# Meeting in December 2014

• Damien Megy: The period map of certain families of singular hypersurfaces. This is a joint work with Philippe Eyssidieux. We consider a natural Deligne-Mumford stack parametrizing degree $d$ hypersurfaces of $\mathcal P^n$ with ADE singularities, and prove an infinitesimal Torelli property along the stacky strata. This construction gives rise to examples of smooth projective varieties with interesting fundamental groups and universal covers. If time permits, I will discuss the Toledo and Shafarevich conjecture for these examples.

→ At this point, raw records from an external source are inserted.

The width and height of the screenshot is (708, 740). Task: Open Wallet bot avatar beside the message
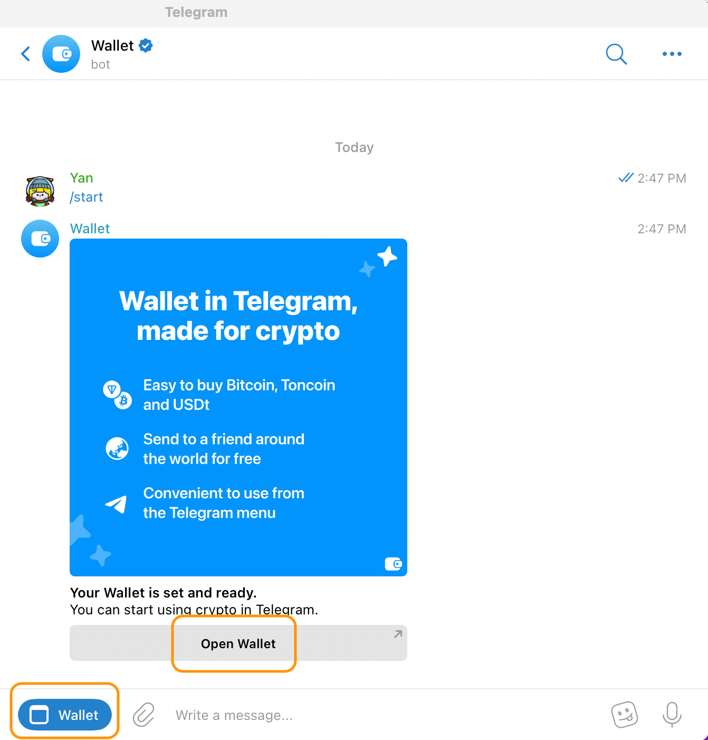pyautogui.click(x=40, y=239)
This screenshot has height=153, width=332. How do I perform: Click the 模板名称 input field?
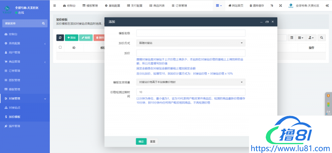coord(191,33)
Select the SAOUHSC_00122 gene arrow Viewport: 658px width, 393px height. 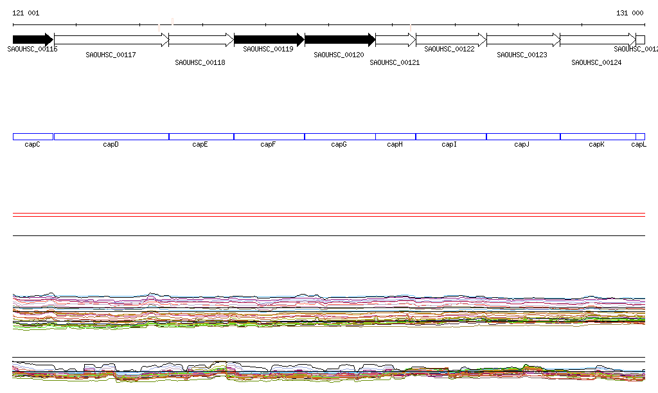[450, 40]
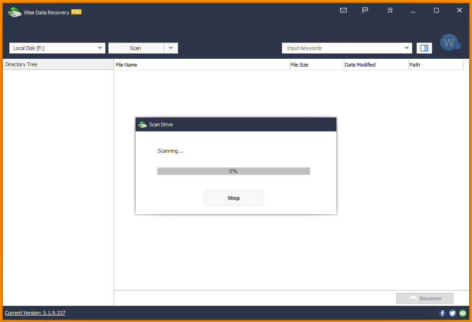Open the feedback chat bubble icon
The width and height of the screenshot is (472, 322).
point(365,10)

• Jean-Philippe Furter: Some properties of the group ${\rm GL}_2 ( {\mathbb C}[x_1,\ldots,x_m])$ and some applications to the polynomial automorphism group ${\rm Aut}( {\mathbb A}^n)$ of the affine space ${\mathbb A}^n$. The groups ${\rm GL}_2 ( {\mathbb C}[x_1,\ldots,x_m])$ and ${\rm Aut}( {\mathbb A}^n)$ can naturally be considered as ind-groups (algebraic groups of infinite dimension). As such, they are endowed with the Zariski topology. We will describe several topological properties of these two groups. In particular, we will give examples of closed subgroups.
• Behrouz Taji: Semistable reflexive sheaves over klt spaces. We prove that any semistable reflexive sheaf over a klt projective variety with vanishing orbiflod Chern classes comes form a linear representation of $\pi_1(X_{\rm{reg}})$. In the smooth setting such a correspondence goes back to the classical results of Narasimhan-Seshadri , Donaldson-Uhlenbeck-Yau and subsequently Simpson. As an application we establish a characterization of finite quotient of Abelian varieties via vanishing of orbifold Chern classes. This is a joint work with Steven Lu.
• Paolo Cascini: Toroidal modifications. I will survey on a conjecture due to Shokurov on the ACC for the set of minimal log discrepancies and I will describe an approach towards this conjecture using toroidal modifications. Joint work with J. McKernan.